■ **WHAT TO DO**: Check each line of the material below for "agent" and copy those where it appears.

============================================================

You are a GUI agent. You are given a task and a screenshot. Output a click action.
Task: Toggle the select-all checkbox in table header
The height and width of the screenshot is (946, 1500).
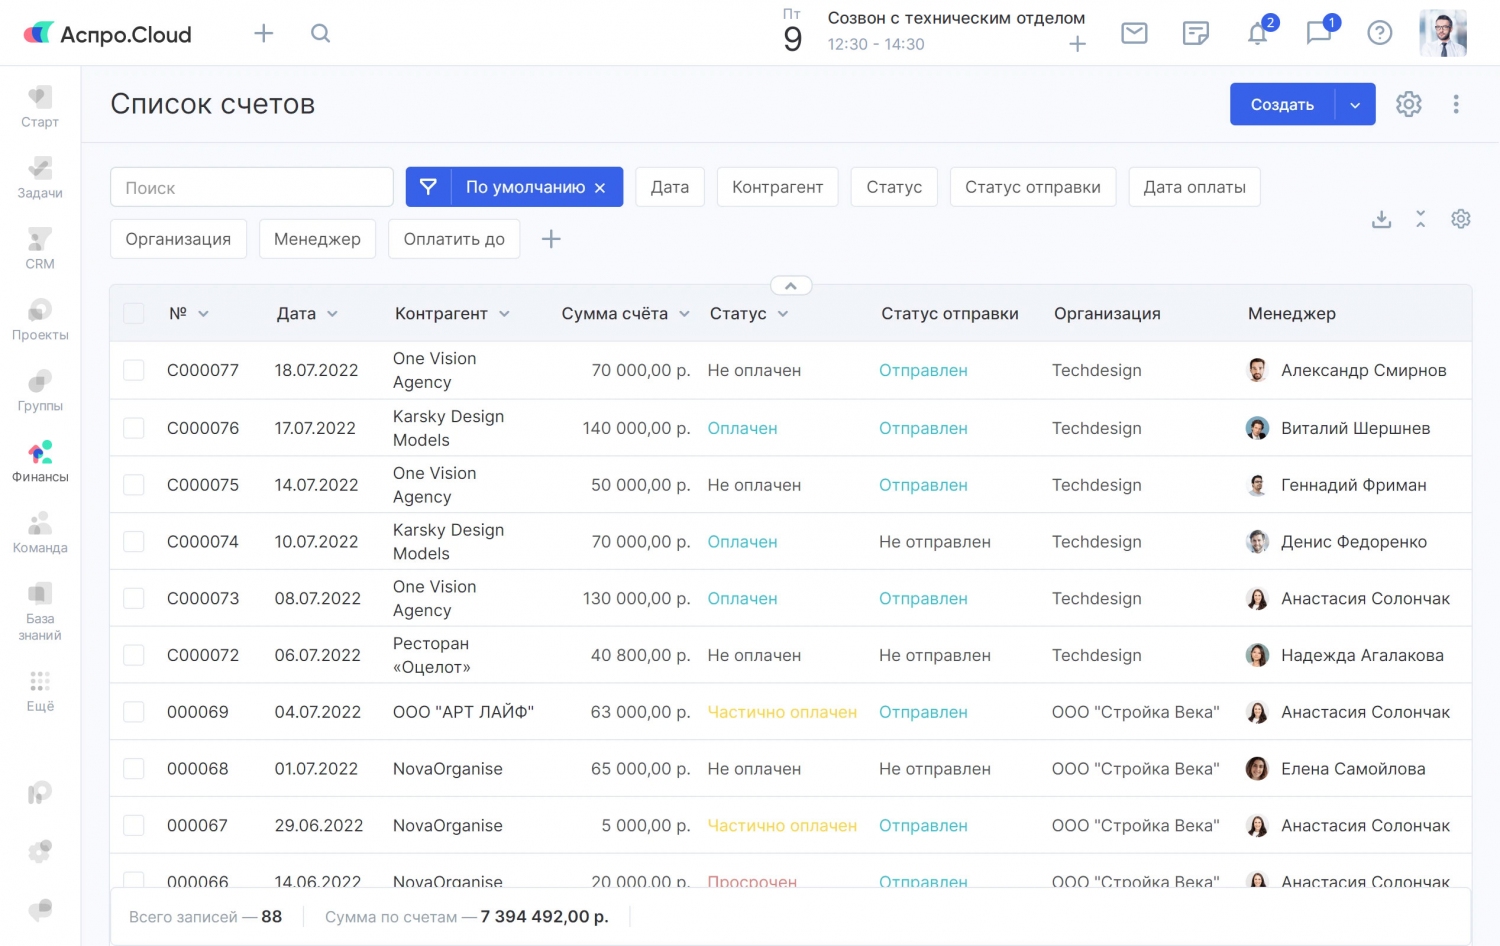pos(134,313)
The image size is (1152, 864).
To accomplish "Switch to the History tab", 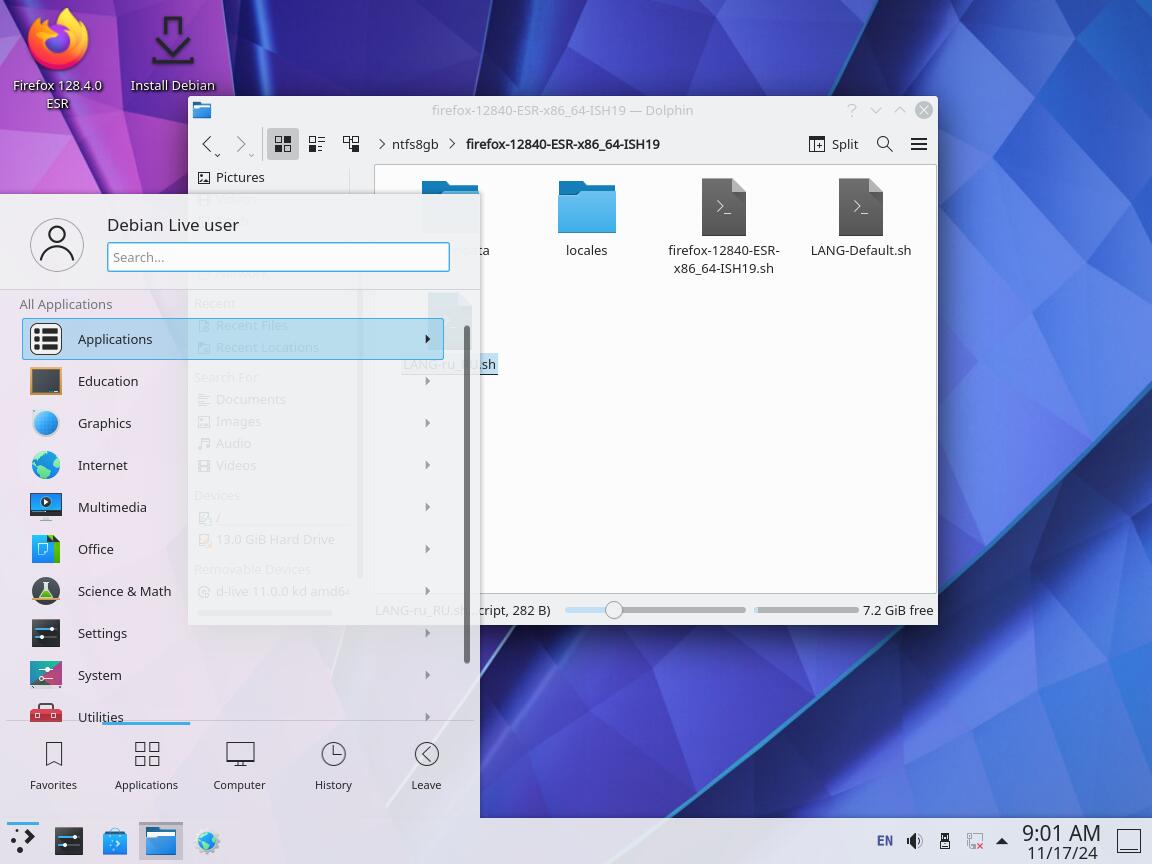I will 333,766.
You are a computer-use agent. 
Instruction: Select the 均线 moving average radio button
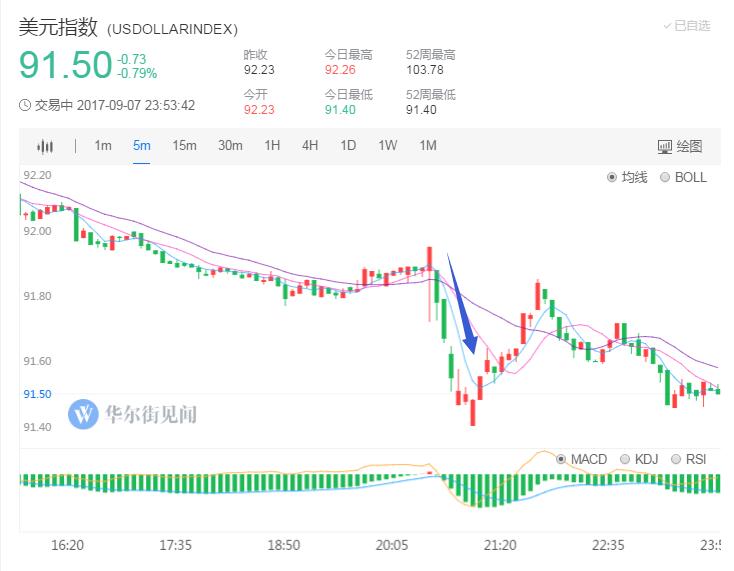(x=613, y=177)
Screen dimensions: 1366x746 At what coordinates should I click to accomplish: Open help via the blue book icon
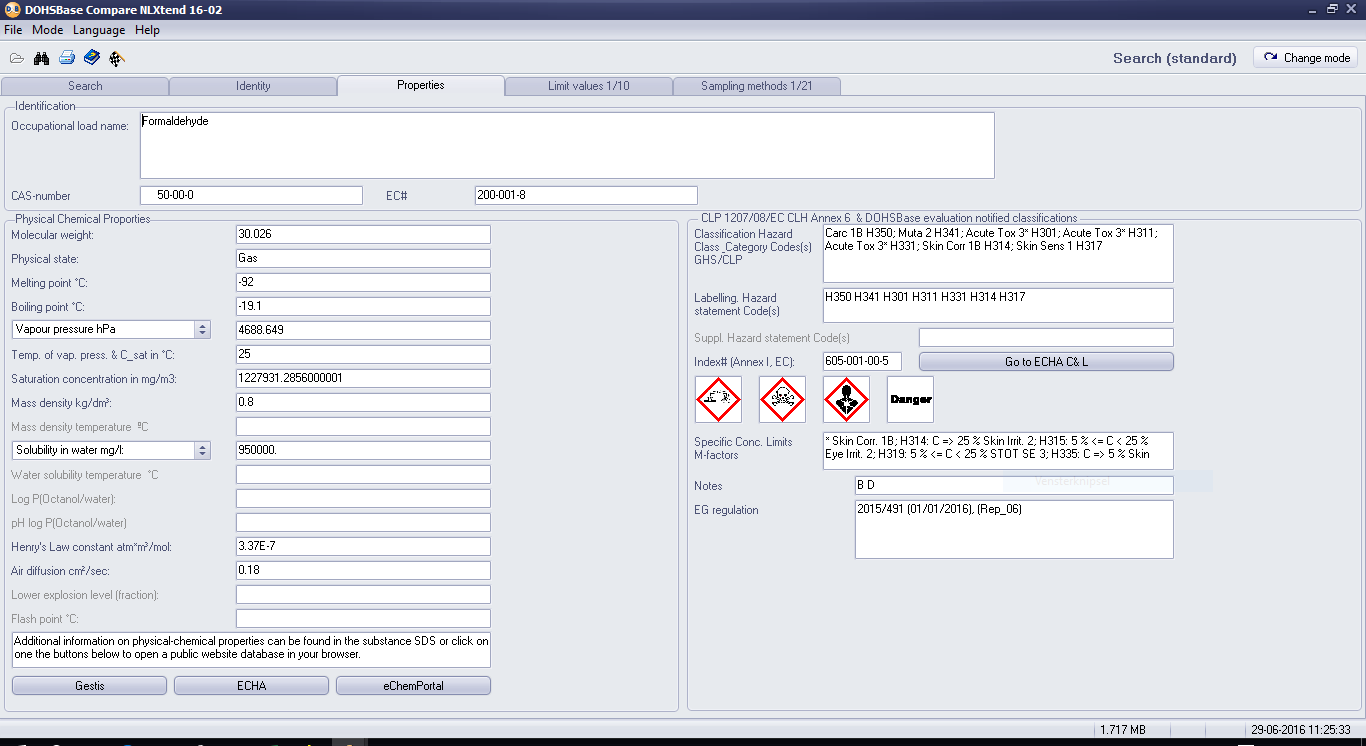(x=92, y=58)

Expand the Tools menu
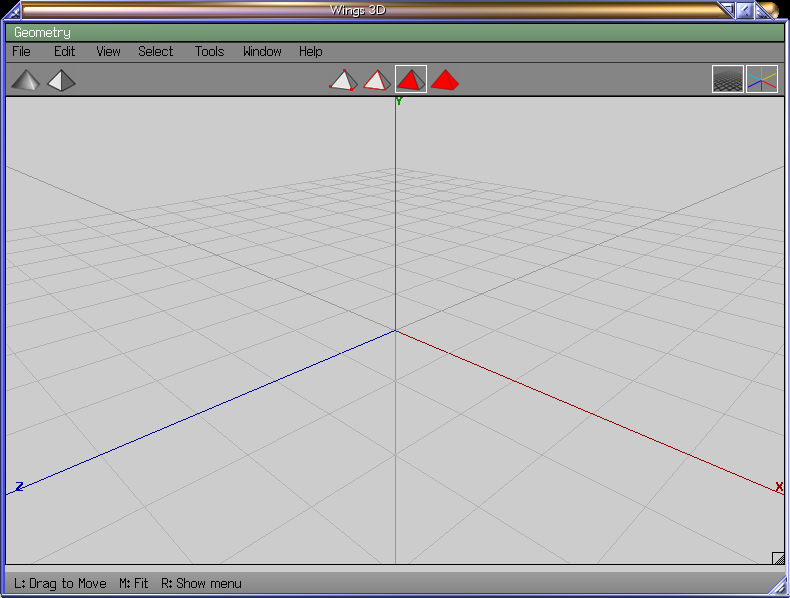209,52
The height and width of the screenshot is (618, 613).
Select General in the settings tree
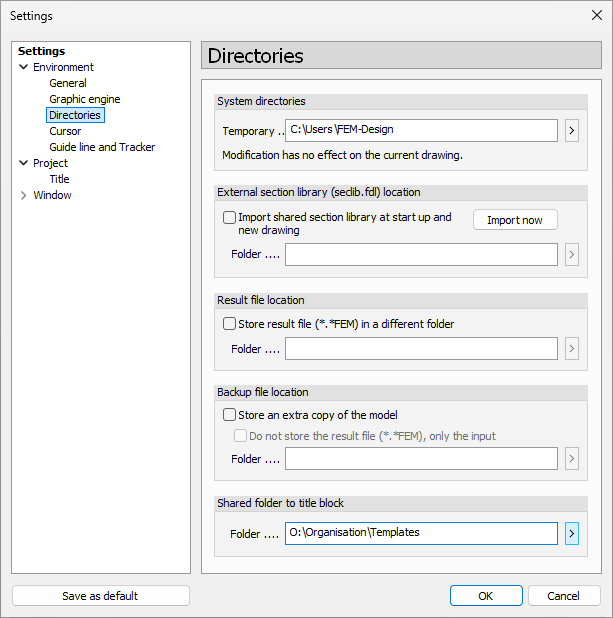(x=68, y=83)
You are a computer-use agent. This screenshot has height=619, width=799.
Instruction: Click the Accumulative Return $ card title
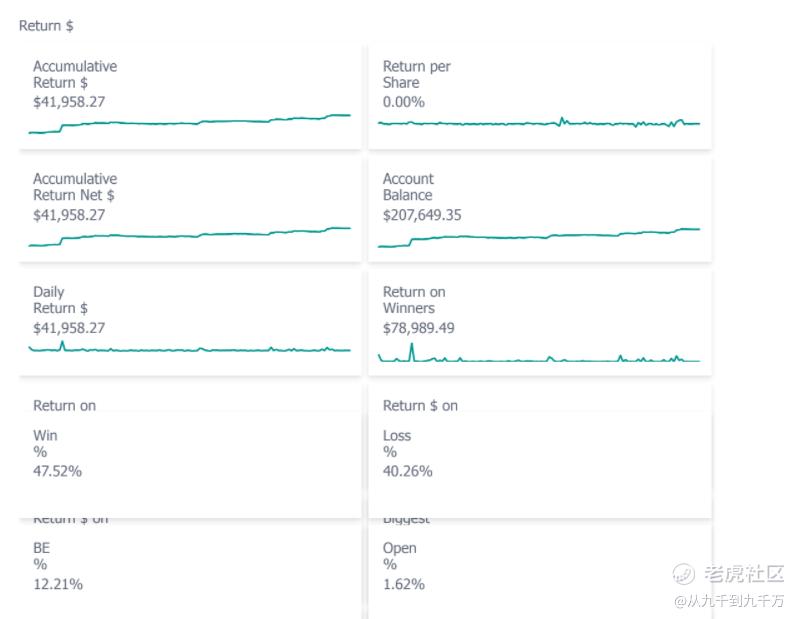coord(75,74)

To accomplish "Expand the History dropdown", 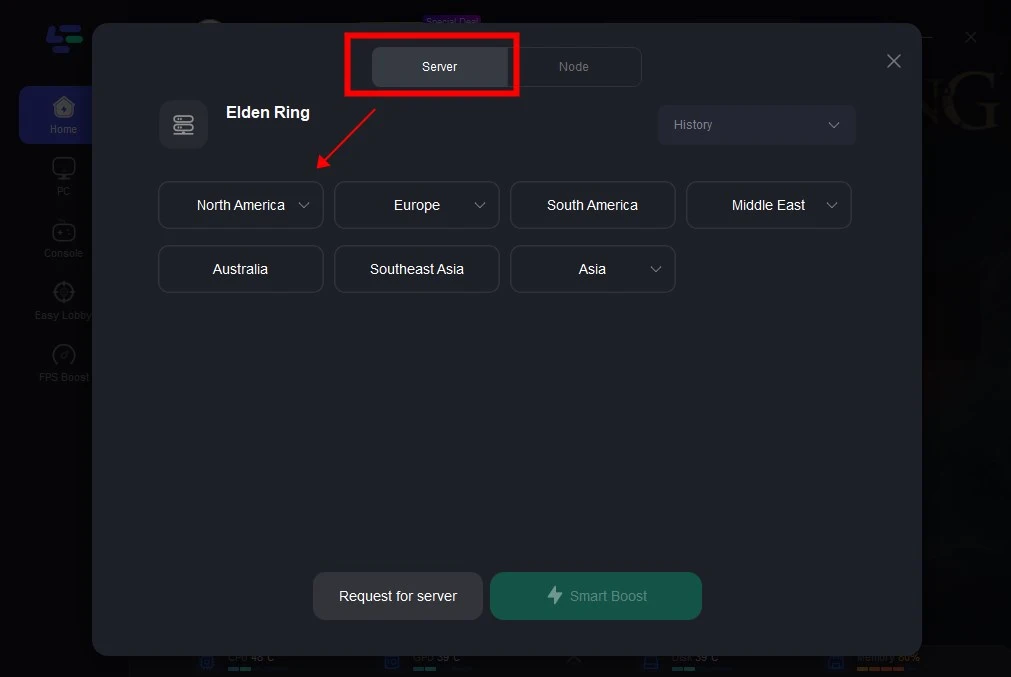I will pyautogui.click(x=756, y=125).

============================================================

■ **PROBLEM SOLUTION**:
You are a GUI agent. You are given a task and a screenshot. Output a click action.
You are a computer-use agent. 
You are a computer-use agent. This screenshot has height=619, width=799.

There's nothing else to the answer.